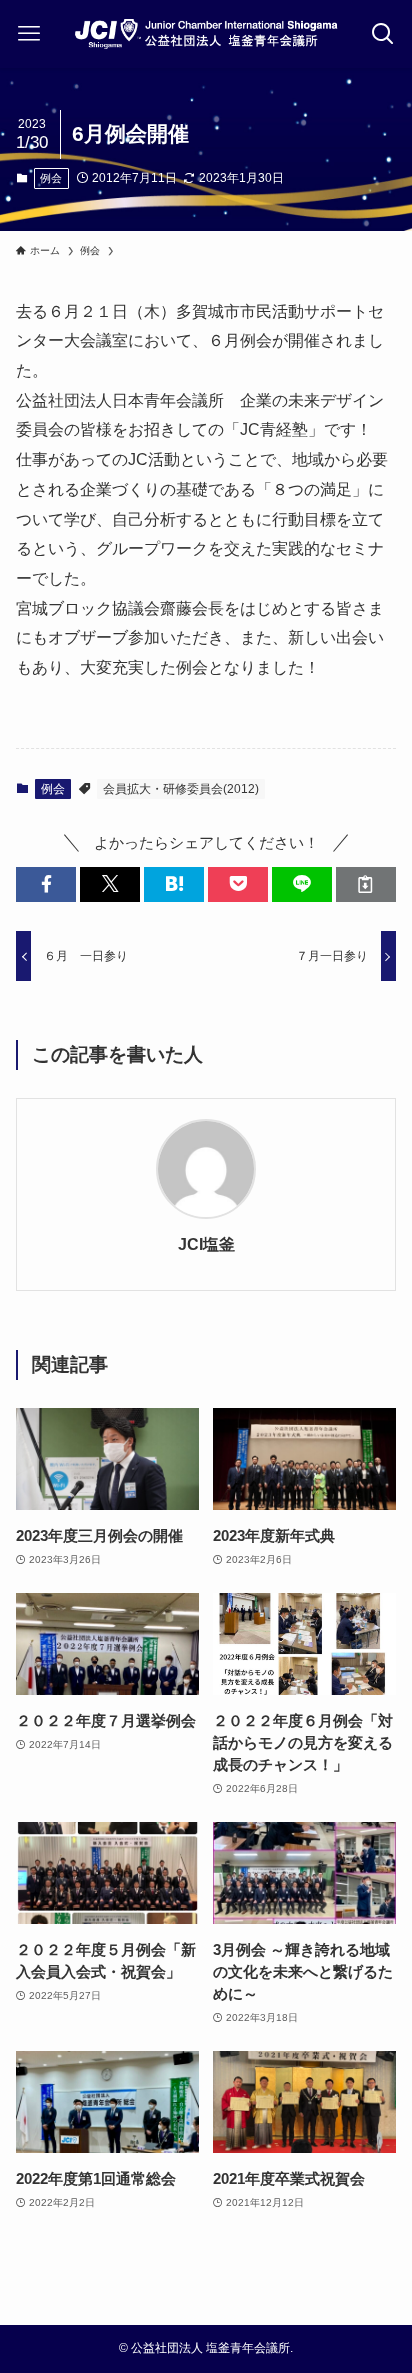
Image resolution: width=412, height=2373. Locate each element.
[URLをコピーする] (366, 884)
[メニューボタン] (29, 34)
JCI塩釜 (206, 1244)
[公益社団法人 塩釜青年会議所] (206, 34)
§ §
What you will do ::
Retype everything in the entries exactly except the pictures.

Task solution ::
Image resolution: width=412, height=2373. Locate each element.
[URLをコピーする] (366, 884)
[メニューボタン] (29, 34)
JCI塩釜 (206, 1244)
[公益社団法人 塩釜青年会議所] (206, 34)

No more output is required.